Frontend production build:

docker compose exec -T web npm run build

These commands assume the stack is already running. From a stopped machine, start it first with:

docker compose --profile vector up -d --build

Provider health:

curl http://localhost:8000/api/settings/provider-health
curl http://localhost:8000/api/settings/resource-profile
curl http://localhost:8000/api/settings/models

Logs:

curl "http://localhost:8000/api/diagnostics/logs?limit=200"
tail -f data/logs/APRAG-Lab.log

Browser-level manual testing can be started with:

cd apps/web
APRAG_PLAYWRIGHT_HEADLESS=0 node scripts/manual-product-test.cjs

Stop And Clean Up

Stop containers:

docker compose down

Stop the host media runtime with Ctrl+C in its terminal.

Persistent local product data is stored under:

data/

Delete that folder only when you intentionally want to remove local projects, sources, extracted chunks, runs, logs, and SQLite metadata.

Troubleshooting

If the app says Ollama is unreachable:

curl http://localhost:11434/api/tags

If that fails, start Ollama and reload the app.

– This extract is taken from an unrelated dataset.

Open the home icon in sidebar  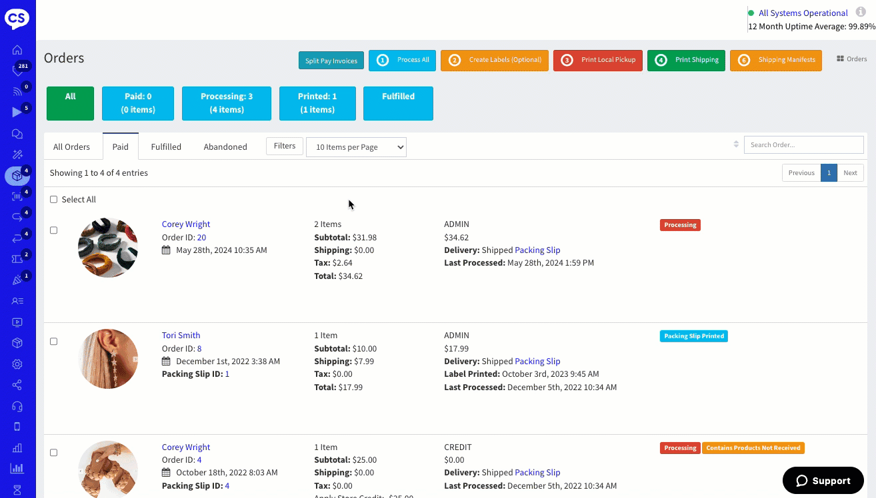(x=17, y=50)
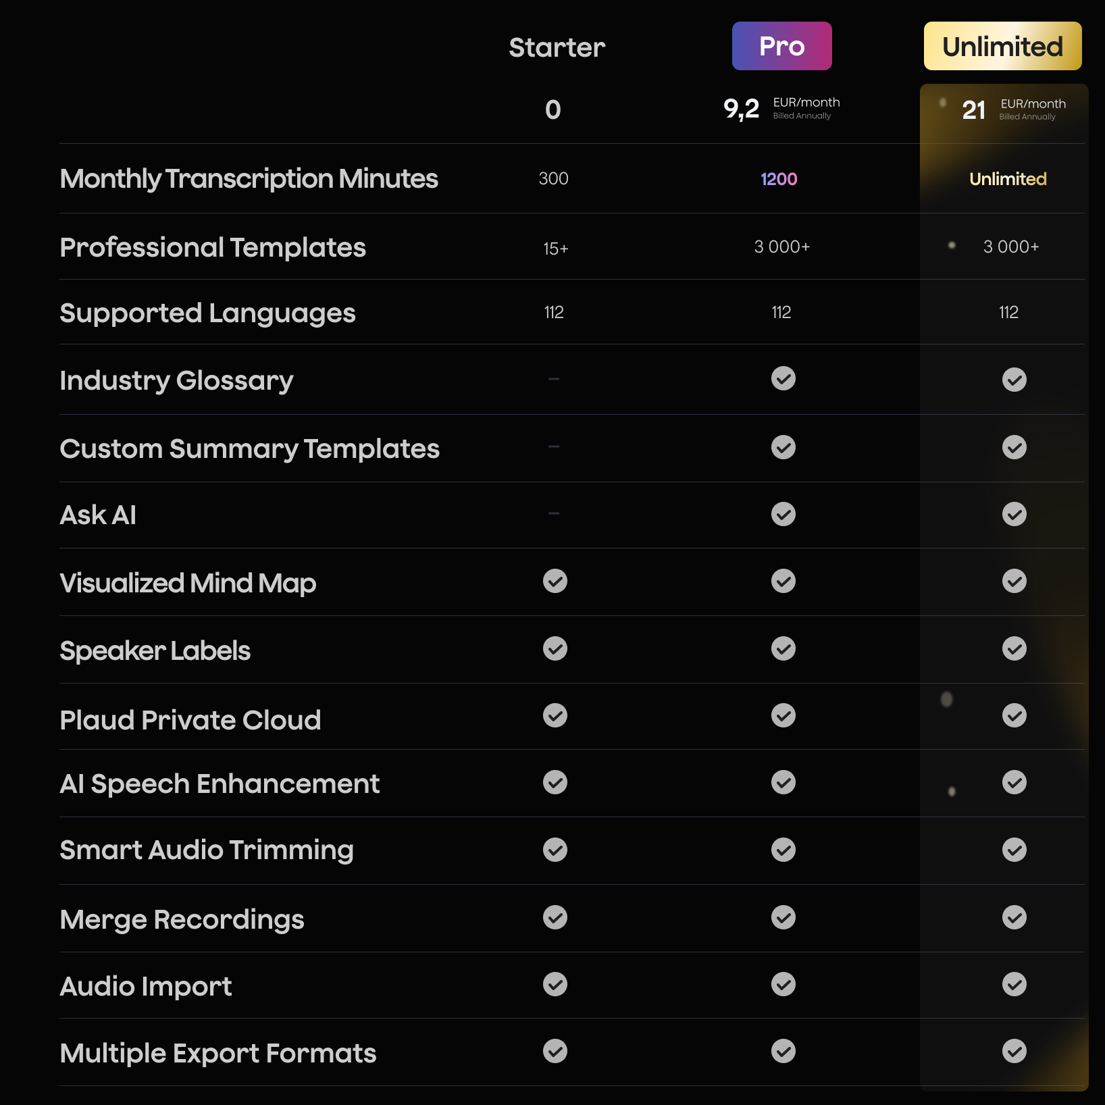Click Pro checkmark for Custom Summary Templates
This screenshot has width=1105, height=1105.
pos(783,447)
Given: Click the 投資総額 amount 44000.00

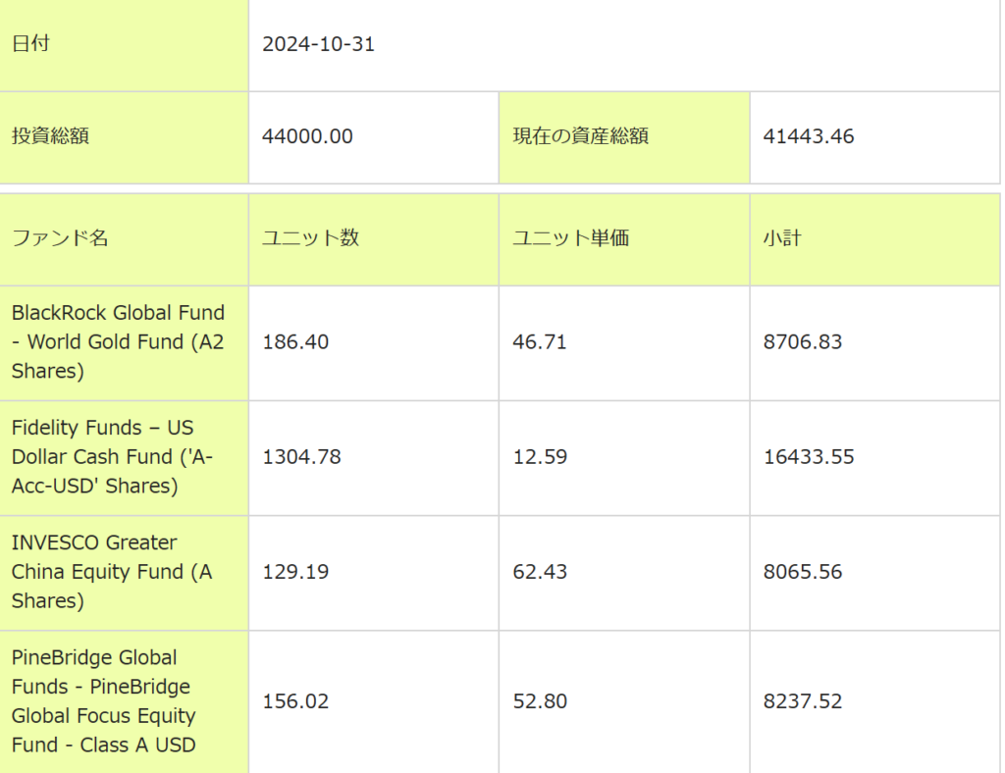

If models are missing, use Settings -> Pull missing models or run:

ollama pull qwen3:8b
ollama pull qwen3-vl:4b
ollama pull bge-m3

If media extraction fails, make sure the host media runtime is running and the tools exist:

ffmpeg -version
ffprobe -version
tesseract --version
curl http://localhost:8765/health

If vector dashboards do not open, make sure the app was started with:

docker compose --profile vector up -d --build

If Docker runs out of memory, keep Ollama on the host, use the lite model profile, close other heavy apps, and keep Docker Desktop memory near its available maximum.

Privacy

APRAG-Lab is local-first. By default, source files, extracted content, embeddings, model calls, traces, and benchmark results stay on the local machine. The default product path does not require a cloud LLM provider.